互いに協力しあうことで、稲穂も葉も、一体となって収穫のその日まで、育ち続けるのです。
そうやって、おいしいお米ができあがる。
実は、「稔るほど頭を垂れる稲穂かな」という言葉は、単に人が成長したら腰が低くなるべきだ、ということだけを言っているのではないのではないかと、ボクは思うのです。
稲穂は、稲穂だけでは育たない。
周囲に元気いっぱいの葉があるから、茎があるから、根があるから育つことができる。
そうして土も根も茎も葉も実も、一体となって、はじめておいしいお米ができあがる。
だから、上司や親などの目上の人が腰が低くなればなるほど、自分が青々と天に向かってそびえたっていれるのも、そうやって頭を垂れてくれている穂のおかげなのだということをよく認識しなさい、誰が偉いとか、誰が上だとかではなくて、みんなで一緒になって育って行くんだよ、というメッセージも、この短い言葉の中には込められているのではないか。
稲穂の育った姿を見ながら、そんなことを思いました。
「恩を知る」という言葉は、そういう意味の言葉なのだと思うのです。
古くからの日本社会では、「恩知らず」というのは最大の侮蔑の言葉です。
最近では、自分が成長すると、まるで自分ひとりで成長したかのように錯覚し、育ててくれた親や教師や上司を「俺はビックになったのだ」とばかり平気で見下す人が多くなったように思います。

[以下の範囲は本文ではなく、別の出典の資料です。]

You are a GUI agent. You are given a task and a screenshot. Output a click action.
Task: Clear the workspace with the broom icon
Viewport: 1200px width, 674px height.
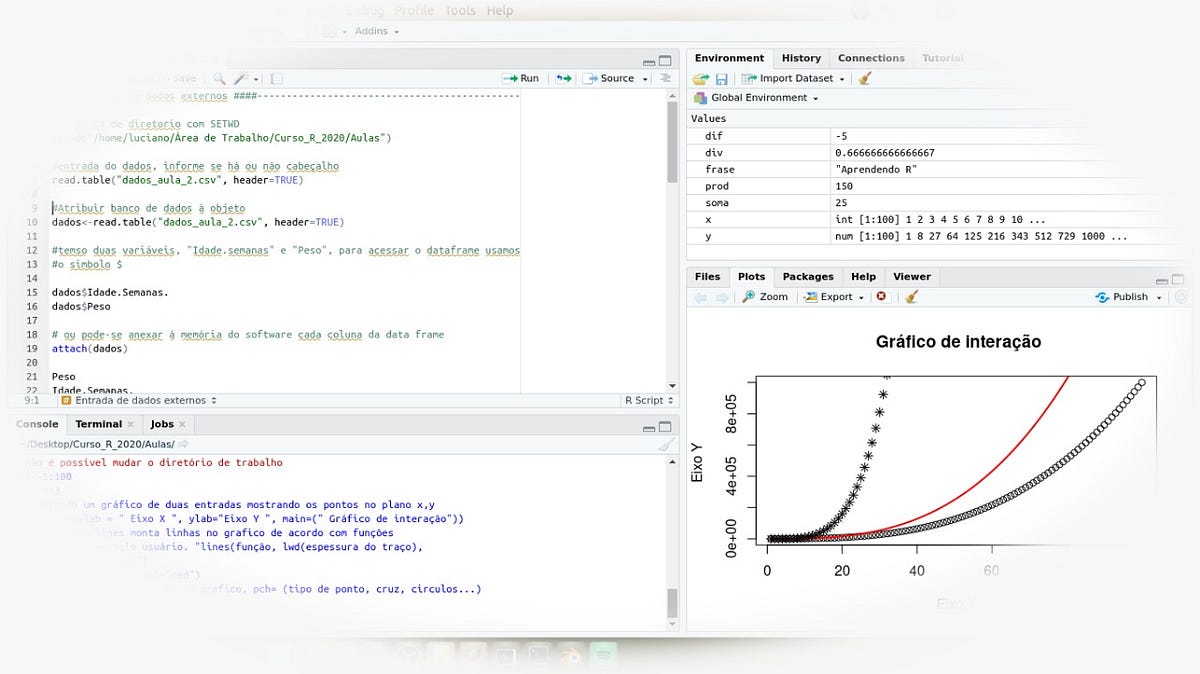tap(866, 78)
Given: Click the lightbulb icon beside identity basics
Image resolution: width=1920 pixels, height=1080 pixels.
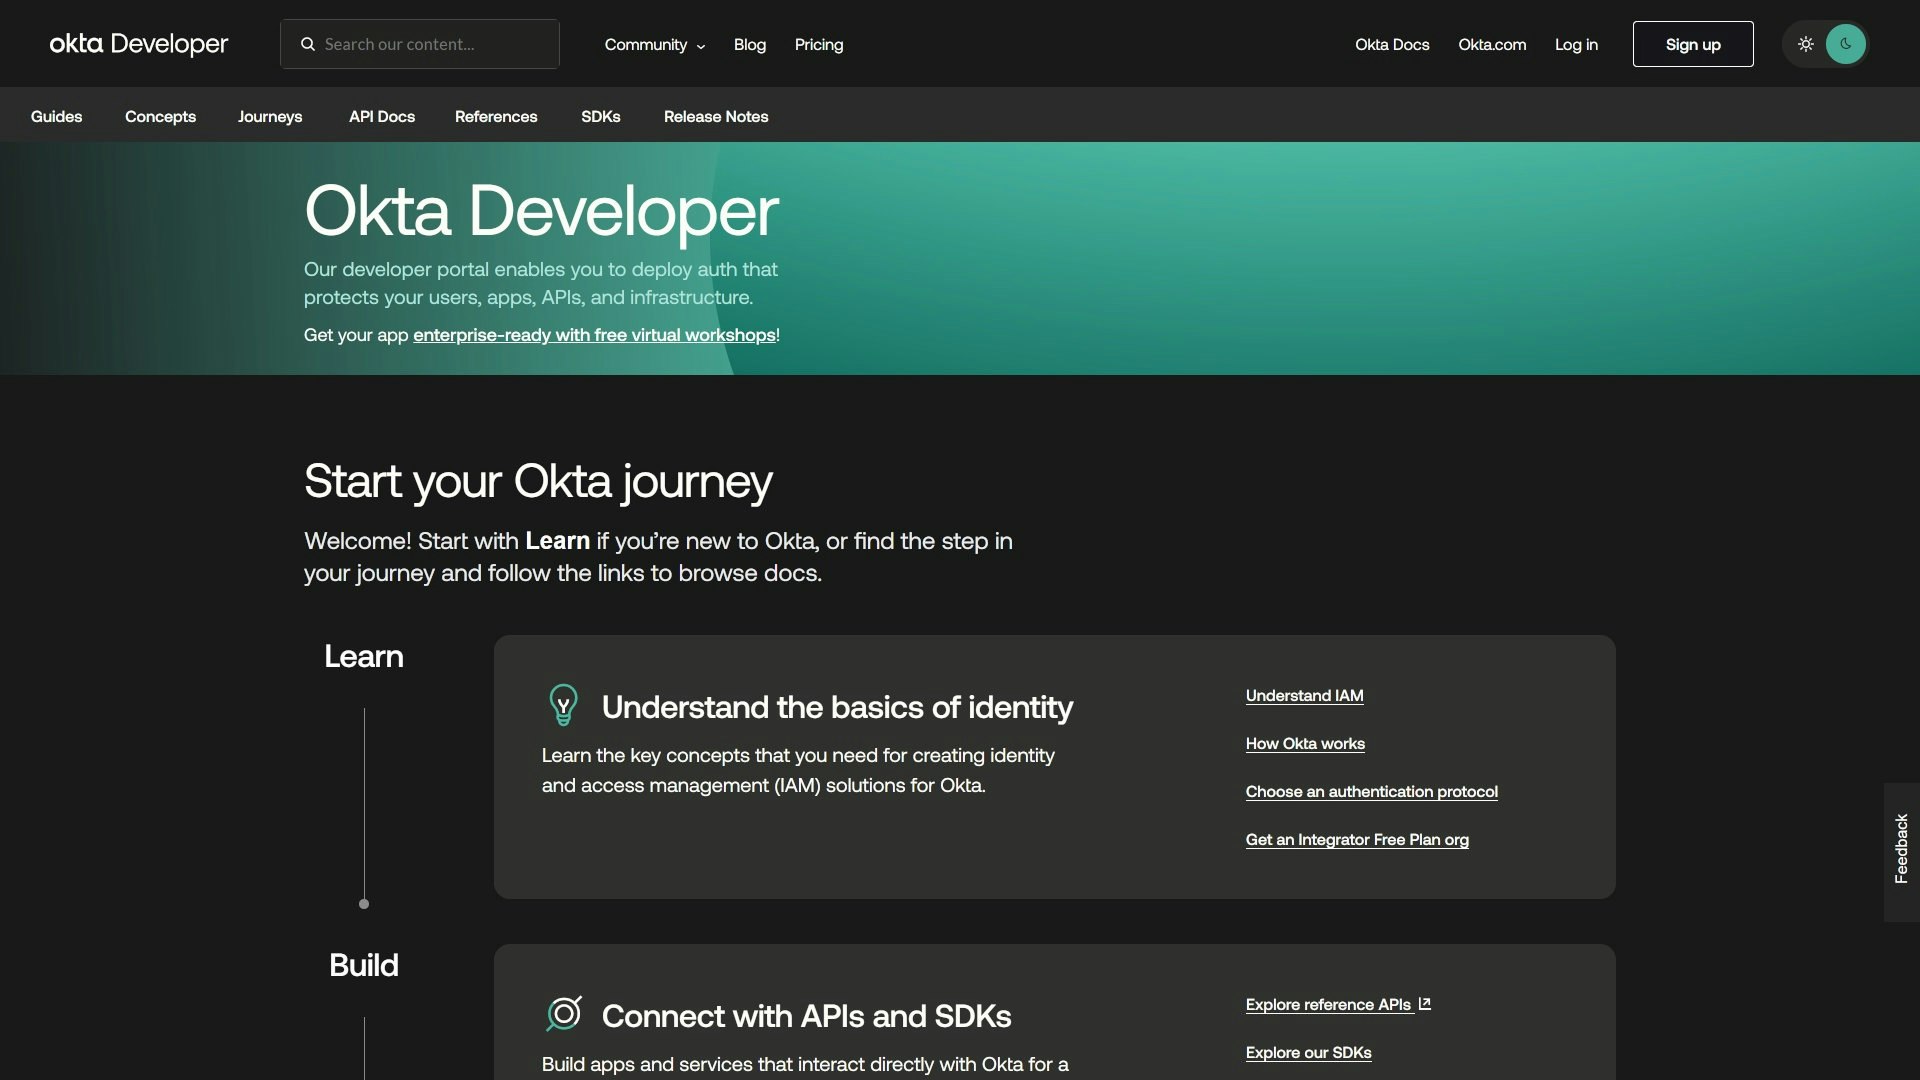Looking at the screenshot, I should (x=563, y=706).
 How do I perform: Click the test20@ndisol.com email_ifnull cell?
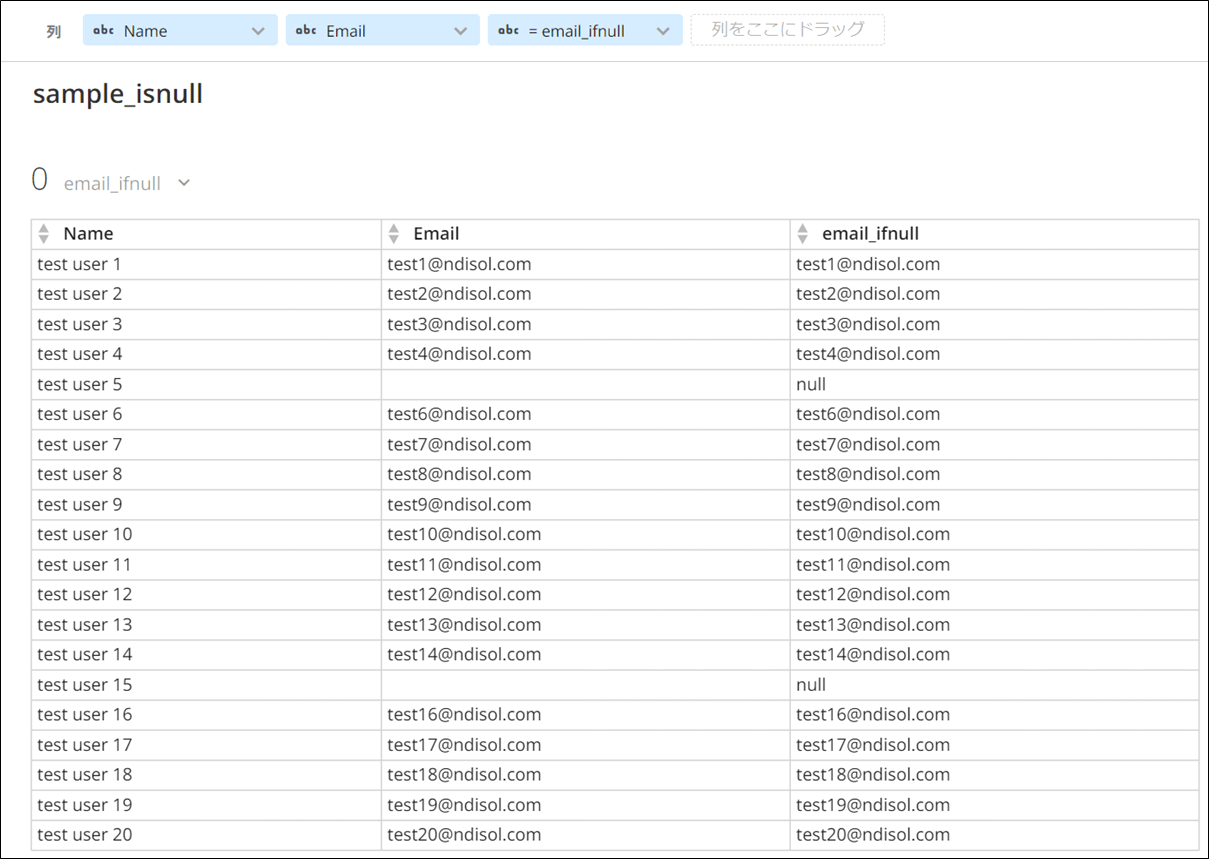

それが個人主義であり、実力主義であるというなら、そんな主義主張や思想は間違っている。
すくなくとも日本という国は、そういう国ではない。
日本人なら日本人らしく、互いに助け合い、認めあい、成長するほどに謙虚になり、やさしくなる、そういう生き方が、普通にできる社会をこそ、ボクたちが求める理想社会なのではないかとボクは思います。